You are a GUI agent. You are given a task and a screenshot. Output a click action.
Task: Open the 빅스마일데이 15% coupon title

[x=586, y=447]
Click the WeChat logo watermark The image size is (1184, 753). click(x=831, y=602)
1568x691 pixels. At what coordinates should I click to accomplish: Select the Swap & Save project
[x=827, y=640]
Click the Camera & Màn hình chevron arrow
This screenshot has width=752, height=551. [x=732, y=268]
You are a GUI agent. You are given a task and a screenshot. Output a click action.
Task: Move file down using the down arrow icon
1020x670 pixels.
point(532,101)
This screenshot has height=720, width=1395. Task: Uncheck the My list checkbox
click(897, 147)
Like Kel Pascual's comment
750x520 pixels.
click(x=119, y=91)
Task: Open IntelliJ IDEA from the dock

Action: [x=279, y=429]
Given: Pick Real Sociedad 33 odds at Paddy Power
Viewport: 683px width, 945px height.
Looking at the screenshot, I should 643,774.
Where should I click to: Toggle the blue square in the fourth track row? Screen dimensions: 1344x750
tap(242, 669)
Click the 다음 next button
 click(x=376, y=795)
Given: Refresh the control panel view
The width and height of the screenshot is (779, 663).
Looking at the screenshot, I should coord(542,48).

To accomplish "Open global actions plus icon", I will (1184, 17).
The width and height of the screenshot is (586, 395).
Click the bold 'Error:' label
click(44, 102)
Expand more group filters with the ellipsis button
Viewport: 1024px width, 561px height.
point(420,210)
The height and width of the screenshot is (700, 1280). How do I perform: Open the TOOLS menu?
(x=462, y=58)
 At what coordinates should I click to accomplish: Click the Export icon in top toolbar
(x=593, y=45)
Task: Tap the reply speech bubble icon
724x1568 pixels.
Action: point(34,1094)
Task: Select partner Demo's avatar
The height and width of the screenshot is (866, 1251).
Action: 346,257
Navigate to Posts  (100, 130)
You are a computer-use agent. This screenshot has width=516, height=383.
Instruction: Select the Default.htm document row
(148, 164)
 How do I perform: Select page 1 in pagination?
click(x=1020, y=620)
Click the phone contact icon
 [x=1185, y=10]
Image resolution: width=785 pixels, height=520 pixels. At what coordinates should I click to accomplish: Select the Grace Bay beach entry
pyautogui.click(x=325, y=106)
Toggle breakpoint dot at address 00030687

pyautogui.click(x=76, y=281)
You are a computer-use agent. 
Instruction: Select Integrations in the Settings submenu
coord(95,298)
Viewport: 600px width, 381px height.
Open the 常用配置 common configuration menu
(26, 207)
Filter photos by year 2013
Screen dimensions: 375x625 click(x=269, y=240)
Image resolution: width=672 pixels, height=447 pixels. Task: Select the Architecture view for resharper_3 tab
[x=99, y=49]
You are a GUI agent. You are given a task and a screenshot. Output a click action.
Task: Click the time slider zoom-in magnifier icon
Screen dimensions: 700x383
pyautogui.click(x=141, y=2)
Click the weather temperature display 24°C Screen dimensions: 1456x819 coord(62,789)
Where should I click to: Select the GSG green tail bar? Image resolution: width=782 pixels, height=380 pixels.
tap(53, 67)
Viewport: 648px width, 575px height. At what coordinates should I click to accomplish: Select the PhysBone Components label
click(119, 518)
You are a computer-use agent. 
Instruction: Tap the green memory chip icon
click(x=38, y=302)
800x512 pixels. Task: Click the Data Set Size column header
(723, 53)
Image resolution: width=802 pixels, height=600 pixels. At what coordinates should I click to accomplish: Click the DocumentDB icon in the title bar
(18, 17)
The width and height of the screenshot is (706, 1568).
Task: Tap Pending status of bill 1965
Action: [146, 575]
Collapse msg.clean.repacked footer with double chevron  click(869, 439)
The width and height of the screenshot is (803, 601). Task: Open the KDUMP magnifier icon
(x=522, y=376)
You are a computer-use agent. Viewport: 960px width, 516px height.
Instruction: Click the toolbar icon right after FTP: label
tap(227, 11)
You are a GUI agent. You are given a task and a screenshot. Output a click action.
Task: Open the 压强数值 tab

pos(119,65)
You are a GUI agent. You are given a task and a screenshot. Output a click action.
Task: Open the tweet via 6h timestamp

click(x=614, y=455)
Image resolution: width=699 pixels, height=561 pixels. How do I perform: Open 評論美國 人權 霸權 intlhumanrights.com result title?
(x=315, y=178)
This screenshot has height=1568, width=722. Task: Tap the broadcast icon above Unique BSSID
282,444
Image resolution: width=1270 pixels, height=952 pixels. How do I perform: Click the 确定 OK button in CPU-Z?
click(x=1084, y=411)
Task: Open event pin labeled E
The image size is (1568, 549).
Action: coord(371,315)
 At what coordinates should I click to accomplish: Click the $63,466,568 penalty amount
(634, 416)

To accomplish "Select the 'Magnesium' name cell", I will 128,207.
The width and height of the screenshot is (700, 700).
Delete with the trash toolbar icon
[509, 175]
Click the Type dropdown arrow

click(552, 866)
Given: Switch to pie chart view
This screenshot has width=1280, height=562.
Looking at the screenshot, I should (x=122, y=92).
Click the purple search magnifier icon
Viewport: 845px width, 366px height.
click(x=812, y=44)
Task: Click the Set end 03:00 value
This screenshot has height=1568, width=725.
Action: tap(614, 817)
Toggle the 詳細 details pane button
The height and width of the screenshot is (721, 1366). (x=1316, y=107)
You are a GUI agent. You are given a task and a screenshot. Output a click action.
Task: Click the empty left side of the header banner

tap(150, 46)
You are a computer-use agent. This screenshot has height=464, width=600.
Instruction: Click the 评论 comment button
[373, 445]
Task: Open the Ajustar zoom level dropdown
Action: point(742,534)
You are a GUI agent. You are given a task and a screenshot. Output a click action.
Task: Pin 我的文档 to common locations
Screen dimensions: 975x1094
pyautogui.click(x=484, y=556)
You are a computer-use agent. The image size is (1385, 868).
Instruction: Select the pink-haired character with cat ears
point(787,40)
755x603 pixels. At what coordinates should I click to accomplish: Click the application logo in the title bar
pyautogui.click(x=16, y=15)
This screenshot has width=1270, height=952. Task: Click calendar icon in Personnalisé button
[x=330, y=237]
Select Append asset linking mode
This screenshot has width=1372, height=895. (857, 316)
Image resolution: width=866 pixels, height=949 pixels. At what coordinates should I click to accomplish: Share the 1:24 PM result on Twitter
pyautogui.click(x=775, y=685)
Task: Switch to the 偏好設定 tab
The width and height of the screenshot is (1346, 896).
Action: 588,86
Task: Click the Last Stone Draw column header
------------------------------------------------------------------------
TASK GOAL:
In the listing above, find the lines holding the word "computer" and copy them.

EXERCISE ANSWER:
You are a computer-use agent. This screenshot has width=516, height=383.
You are a computer-use agent. 
You are a computer-use agent. 
You are a computer-use agent. Viewport: 960px width, 516px height.
You are a computer-use agent. This screenshot has height=464, width=600.
You are a computer-use agent. The image size is (1385, 868).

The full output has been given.